Passage provided:

## BEGIN

Caixin
Sep 21, 2020 08:15 PM
FINANCE

Size Now Matters for Chinese Brokerages as Foreign Competition Looms

China has almost 100 brokerages, but the majority are small, regional outfits.
China has almost 100 brokerages, but the majority are small, regional outfits.

A small Chinese brokerage that only listed in Shanghai in July is buying up a bigger securities firm, the first publicly announced deal in an expected wave of consolidation as the industry gears up to compete with international investment banks such as Goldman Sachs Group Inc. and UBS AG after the government opened up the market to foreign companies.

Shanghai and Hong Kong-listed Guolian Securities Co. Ltd. and Shanghai-listed Sinolink Securities Co. Ltd. announced the proposed tie-up in separate statements (link in Chinese) on Sunday. State-owned Guolian, which is ultimately owned by the Wuxi government, will buy a 7.8% stake in Sinolink from its privately owned controller and pay for the remainder through an A-share swap, according to filings released by the two companies. No pricing details were given.

## END

Provided records:
## BEGIN

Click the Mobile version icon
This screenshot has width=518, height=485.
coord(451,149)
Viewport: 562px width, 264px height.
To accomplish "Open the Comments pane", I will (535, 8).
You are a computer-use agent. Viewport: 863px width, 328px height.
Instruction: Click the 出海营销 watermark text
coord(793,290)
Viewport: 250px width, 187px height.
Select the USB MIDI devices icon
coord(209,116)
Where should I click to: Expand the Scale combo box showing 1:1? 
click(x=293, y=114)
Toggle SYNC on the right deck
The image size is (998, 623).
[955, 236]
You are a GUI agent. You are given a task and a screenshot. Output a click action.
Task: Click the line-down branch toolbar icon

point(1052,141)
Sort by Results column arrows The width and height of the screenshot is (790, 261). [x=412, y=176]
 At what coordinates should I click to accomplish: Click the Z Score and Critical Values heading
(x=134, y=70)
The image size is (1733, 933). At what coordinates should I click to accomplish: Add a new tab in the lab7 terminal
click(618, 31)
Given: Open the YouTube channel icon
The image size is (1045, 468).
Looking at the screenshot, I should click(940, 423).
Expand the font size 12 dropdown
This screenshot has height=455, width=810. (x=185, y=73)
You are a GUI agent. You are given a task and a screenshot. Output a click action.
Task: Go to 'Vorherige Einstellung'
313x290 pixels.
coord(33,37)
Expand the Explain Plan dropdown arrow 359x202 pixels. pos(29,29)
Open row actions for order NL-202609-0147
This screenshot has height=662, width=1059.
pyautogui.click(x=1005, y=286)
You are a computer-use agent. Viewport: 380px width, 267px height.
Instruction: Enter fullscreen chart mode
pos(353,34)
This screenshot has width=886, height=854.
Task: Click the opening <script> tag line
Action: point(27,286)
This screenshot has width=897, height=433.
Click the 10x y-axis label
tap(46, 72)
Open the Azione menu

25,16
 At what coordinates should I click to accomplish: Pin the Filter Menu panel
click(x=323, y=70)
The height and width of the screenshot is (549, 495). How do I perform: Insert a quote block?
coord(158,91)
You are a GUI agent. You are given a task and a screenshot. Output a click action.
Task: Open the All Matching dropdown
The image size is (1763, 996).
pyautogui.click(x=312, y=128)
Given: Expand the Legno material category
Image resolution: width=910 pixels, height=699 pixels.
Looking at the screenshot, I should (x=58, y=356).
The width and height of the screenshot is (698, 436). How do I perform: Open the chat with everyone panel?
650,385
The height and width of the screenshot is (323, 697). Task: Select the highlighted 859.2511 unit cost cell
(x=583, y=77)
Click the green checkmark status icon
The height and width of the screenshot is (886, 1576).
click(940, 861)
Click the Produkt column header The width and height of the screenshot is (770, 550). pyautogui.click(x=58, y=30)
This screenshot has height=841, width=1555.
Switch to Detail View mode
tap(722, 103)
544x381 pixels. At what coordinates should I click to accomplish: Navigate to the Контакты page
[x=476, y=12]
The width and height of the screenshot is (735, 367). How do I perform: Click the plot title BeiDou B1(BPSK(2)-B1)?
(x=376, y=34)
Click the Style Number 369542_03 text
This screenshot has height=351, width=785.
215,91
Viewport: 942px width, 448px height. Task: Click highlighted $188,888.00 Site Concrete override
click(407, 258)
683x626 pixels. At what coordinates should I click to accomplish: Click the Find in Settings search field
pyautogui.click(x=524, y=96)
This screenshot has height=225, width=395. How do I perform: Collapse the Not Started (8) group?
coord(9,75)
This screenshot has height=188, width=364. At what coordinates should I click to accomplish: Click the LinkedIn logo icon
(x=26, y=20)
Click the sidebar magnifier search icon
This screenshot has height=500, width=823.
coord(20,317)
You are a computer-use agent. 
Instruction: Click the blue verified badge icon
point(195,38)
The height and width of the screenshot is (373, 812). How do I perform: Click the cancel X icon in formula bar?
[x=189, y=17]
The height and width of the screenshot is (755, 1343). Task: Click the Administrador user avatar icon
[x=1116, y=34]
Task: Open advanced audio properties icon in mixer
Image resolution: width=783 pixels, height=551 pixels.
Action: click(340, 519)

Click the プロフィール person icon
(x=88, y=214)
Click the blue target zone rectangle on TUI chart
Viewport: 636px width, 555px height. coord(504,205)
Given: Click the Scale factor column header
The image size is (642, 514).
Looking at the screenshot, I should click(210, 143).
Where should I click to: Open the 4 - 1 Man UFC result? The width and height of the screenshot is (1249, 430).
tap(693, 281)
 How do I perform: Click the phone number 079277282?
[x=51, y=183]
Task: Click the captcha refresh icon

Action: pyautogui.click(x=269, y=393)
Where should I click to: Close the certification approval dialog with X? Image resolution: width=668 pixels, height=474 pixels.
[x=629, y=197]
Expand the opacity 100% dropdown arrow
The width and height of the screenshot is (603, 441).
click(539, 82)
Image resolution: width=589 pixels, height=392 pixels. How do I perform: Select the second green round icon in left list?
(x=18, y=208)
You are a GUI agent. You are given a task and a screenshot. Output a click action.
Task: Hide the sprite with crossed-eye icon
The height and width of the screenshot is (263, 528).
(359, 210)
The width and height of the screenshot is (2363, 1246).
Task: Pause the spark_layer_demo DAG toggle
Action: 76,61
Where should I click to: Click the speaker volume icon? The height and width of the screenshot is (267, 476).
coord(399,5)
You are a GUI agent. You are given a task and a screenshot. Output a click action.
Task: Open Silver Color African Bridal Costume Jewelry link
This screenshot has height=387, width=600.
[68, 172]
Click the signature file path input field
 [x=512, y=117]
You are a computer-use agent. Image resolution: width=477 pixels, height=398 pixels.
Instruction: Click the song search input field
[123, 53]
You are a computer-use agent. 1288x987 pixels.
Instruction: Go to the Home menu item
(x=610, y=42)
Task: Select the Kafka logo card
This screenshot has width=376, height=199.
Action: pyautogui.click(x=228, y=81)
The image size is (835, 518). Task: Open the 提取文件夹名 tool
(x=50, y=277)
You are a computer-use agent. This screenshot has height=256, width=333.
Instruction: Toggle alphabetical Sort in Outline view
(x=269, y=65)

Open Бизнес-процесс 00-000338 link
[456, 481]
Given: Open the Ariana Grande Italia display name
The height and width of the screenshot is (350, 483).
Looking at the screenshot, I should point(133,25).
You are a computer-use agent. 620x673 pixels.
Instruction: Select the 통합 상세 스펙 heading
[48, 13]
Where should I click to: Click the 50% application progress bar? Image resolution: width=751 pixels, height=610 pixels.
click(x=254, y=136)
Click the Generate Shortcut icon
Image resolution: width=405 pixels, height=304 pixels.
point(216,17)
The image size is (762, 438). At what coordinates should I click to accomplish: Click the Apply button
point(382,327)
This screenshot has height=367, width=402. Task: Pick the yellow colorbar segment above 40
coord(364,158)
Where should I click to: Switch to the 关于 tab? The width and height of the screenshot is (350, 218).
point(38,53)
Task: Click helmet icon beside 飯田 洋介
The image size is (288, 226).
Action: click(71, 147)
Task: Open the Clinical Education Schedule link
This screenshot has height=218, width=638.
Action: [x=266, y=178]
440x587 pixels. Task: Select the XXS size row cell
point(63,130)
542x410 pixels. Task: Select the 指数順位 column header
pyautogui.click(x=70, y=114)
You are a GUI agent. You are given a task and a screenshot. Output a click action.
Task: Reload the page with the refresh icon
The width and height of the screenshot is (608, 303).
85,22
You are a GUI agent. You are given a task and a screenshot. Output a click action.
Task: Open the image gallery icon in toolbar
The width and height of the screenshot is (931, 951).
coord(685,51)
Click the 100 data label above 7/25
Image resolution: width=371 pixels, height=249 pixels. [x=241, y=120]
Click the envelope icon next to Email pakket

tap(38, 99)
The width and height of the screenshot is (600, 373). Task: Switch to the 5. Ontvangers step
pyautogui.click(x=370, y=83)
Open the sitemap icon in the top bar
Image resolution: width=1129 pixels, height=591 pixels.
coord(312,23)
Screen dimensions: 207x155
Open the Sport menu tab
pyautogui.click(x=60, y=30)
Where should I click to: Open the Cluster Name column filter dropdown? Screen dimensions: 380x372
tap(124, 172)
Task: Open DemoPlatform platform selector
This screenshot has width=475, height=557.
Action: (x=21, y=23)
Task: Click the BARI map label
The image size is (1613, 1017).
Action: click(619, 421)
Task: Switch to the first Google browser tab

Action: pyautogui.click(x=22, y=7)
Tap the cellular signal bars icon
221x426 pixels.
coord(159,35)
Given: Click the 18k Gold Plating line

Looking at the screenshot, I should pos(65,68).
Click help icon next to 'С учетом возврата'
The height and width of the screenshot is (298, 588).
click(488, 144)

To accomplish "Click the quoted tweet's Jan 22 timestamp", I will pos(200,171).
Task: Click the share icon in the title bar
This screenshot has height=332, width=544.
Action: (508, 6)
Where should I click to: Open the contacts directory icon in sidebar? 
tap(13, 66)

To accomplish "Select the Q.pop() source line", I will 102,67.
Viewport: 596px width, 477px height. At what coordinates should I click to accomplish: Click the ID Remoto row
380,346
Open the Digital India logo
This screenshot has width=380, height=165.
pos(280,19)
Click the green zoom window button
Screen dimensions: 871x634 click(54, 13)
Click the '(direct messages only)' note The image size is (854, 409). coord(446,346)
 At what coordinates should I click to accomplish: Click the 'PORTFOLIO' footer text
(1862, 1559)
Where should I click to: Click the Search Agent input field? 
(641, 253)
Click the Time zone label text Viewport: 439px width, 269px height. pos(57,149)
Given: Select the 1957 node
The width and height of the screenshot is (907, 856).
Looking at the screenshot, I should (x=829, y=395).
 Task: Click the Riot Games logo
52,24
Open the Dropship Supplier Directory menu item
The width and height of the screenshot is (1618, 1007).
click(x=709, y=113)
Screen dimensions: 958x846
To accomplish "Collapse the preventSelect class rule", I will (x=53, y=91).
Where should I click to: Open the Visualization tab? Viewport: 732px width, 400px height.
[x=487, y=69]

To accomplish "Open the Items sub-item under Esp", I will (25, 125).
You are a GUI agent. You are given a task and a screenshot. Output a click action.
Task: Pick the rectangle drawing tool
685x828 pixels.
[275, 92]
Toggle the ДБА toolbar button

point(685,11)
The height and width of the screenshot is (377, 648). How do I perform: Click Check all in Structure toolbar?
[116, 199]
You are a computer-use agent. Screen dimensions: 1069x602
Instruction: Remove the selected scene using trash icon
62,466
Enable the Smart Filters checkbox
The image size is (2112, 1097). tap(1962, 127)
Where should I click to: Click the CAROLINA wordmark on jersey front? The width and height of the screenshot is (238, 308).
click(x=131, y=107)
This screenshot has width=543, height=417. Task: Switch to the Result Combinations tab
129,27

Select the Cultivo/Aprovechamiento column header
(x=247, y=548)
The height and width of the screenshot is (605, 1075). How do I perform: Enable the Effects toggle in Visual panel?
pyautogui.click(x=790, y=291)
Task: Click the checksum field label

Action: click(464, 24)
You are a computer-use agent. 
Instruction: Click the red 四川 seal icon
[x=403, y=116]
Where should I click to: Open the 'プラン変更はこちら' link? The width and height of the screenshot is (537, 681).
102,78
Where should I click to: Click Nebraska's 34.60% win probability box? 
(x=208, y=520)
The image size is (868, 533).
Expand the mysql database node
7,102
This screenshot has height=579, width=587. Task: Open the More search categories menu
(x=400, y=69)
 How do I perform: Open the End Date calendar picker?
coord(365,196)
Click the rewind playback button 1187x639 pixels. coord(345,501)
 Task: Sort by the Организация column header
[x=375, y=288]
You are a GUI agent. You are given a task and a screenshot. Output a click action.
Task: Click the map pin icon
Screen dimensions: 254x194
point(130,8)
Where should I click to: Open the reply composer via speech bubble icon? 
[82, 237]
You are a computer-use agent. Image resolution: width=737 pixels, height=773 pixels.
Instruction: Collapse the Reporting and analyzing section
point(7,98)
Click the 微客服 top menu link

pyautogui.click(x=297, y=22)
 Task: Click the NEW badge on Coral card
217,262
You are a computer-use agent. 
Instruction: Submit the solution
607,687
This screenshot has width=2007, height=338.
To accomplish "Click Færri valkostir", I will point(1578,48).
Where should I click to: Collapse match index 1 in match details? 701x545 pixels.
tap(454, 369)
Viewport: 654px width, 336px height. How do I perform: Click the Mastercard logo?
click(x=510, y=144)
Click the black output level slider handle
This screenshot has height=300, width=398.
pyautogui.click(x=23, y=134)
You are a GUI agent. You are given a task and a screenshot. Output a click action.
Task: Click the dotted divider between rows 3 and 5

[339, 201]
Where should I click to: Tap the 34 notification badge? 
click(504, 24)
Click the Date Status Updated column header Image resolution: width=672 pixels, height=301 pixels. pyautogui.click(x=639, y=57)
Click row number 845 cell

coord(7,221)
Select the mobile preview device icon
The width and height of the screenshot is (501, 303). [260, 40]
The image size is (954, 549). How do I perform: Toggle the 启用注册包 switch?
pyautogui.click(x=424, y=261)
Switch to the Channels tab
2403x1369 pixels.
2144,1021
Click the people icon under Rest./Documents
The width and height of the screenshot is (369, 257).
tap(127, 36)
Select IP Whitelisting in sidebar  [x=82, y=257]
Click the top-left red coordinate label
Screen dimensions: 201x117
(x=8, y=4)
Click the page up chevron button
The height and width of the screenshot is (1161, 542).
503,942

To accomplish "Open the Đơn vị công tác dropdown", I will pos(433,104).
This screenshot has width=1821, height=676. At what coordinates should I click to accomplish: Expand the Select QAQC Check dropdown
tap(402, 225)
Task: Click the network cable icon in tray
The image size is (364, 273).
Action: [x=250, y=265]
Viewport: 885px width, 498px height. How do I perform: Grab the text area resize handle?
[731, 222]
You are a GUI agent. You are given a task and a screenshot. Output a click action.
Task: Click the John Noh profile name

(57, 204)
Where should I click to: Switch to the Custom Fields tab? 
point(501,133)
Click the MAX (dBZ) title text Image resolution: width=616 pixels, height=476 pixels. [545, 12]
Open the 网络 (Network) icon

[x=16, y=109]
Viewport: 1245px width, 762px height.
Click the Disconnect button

## END

To do:
1. Reproduce the stretch of the brokerage article from "A small Chinese" through "to foreign companies.".
2. Name every securities firm or investment bank mentioned in the body of the brokerage article.
3. According to the brokerage article, what stake will Guolian buy in Sinolink, and from whom?
Rely only on the brokerage article for everything here.

Written responses:
1.
A small Chinese brokerage that only listed in Shanghai in July is buying up a bigger securities firm, the first publicly announced deal in an expected wave of consolidation as the industry gears up to compete with international investment banks such as Goldman Sachs Group Inc. and UBS AG after the government opened up the market to foreign companies.

2. Goldman Sachs Group Inc., UBS AG, Guolian Securities Co. Ltd., Sinolink Securities Co. Ltd.

3. A 7.8% stake, bought from Sinolink's privately owned controller.